Buy Catalyst
Special $6.99 (Regular price: $7.99)
Publisher: Speak
Format: Paperback
Reviewer: Melissa on July 14, 2010
Rating: 5 out of 5 stars
Have you ever been so stressed about something that you couldn’t sleep? Perhaps you spent your nights doing homework or housework or maybe you just found yourself tossing and turning all night long. I don’t know about you, but I certainly have and so has Kate Malone, the protagonist of Laurie Halse Anderson‘s 2002 release, Catalyst. For Kate, a high school senior, stress comes from the fact that the deadline to receive a university acceptance letter is fast approaching and she still hasn’t heard from her top choice: MIT. Gulp. While not getting into her top school shouldn’t be a big deal since she told everyone that she was accepted by her safety schools, Kate has a secret: MIT was the only school to which she applied. Double gulp. Add all this to a local house fire, which forces Kate to share her room with her long time enemy, Teri Litch, and Teri’s two-year-old brother, and you’ll have a full understanding of the main character’s situation.
After having read and loved Anderson’s debut novel Speak, I’d always intended to read more of her YA novels when I had the chance. However, my interest was peeked when I learned that Melinda Sordino the protagonist of that novel makes a cameo appearance in Catalyst. Even without knowing the premise, I knew that I had to read it, and I’m so thrilled that I did. In Kate, Anderson has created a character, who is unlike any that I’ve ever read before: a contemporary, overachieving girl, who excels in chemistry and has almost everything necessary to get into best science institution in the United States. Had the author stopped there, this novel might have been lacking that “oomph” that makes a good book a great one. If she’d stopped there, Kate would have been so wrapped up in achieving that she wouldn’t have changed and grown as a person. Lucky for us, Laurie Halse Anderson seems unable to do nothing less than be as much of an overachieving author as her character is an overachieving student.

**Collected material**
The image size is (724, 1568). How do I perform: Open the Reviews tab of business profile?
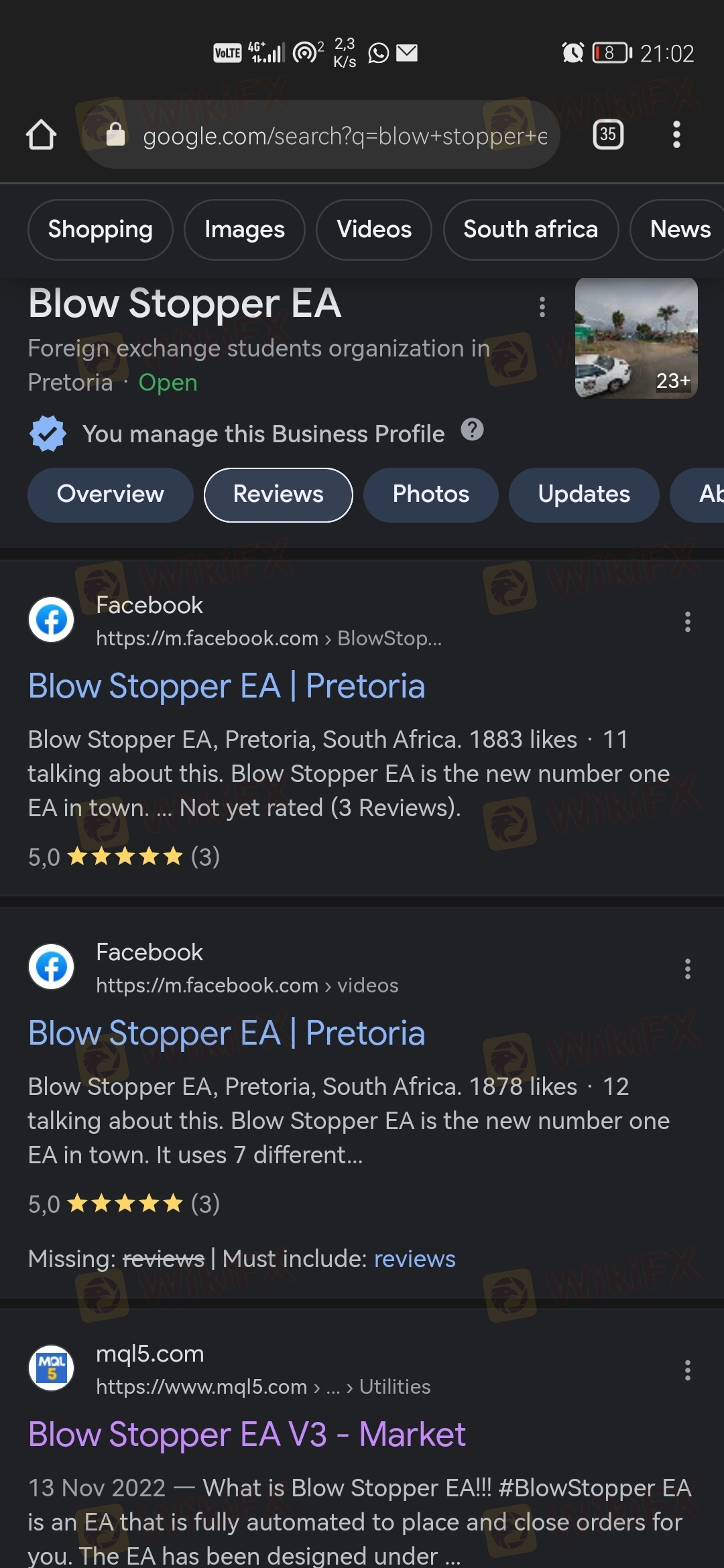(x=278, y=495)
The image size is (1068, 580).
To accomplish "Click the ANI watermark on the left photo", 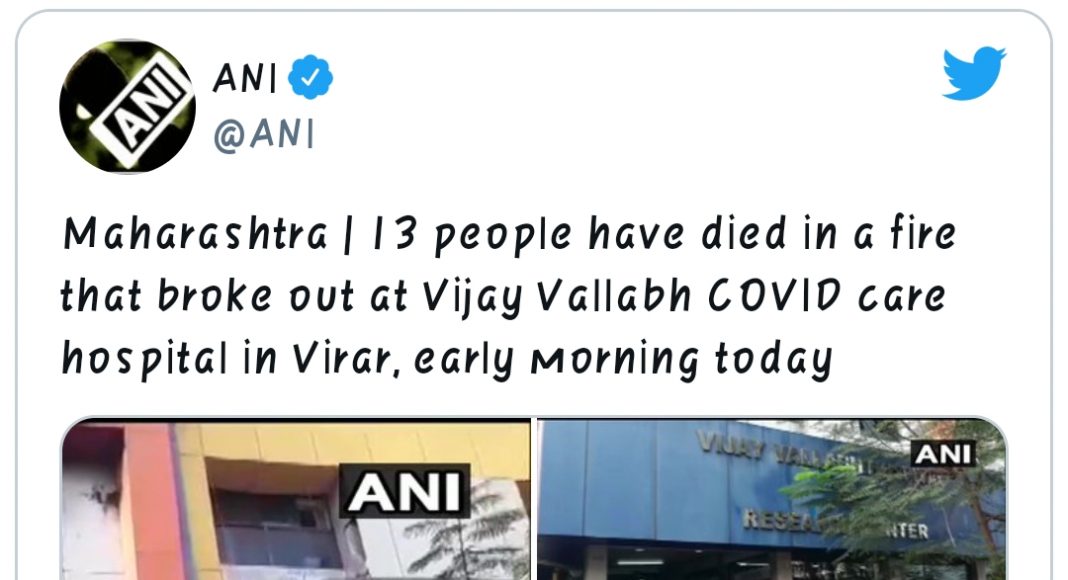I will tap(407, 492).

**What the exercise asks**
Carry on the Catalyst review, picking up right after its final sentence.

**Answer to the exercise**
While Speak was dark with poetic metaphor and ironic humor, Catalyst is an extended metaphor of literature as scientific experimentation. Each book heading is named after one of the states of matter and has a quotation from ARCO Everything You Need to Score High On AP Chemistry. While each of these quotations literally refer to a scientific principle, they have larger significance for the content of the novel at the point in question. (Would you expect anything less from Laurie Halse Anderson.) Beyond these aspects of the novel, you will also find that the entire structure from the chapter titles to Kate’s obsessive list making furthers the metaphor and ensures that the novel’s form matches the function of getting into Kate’s head. From where I stand, it’s impossible to argue that the author’s scientific hypothesis was anything but 100% correct: this novel is a success.
While Catalyst is a beautiful novel, it is also heartbreaking. It’s one of the few novels that really made me cry so far this year. Moreover, as I was reading it, I found myself thinking, “How do people keep going when tragedy strikes?” Anderson’s answer to this question is that the existing bonds people have with one another develop and deepen, just like the covalent bonds that hold the individual atoms together. Reading this book might take you to uncomfortable places, but it is well worth the journey.
Buy Catalyst today!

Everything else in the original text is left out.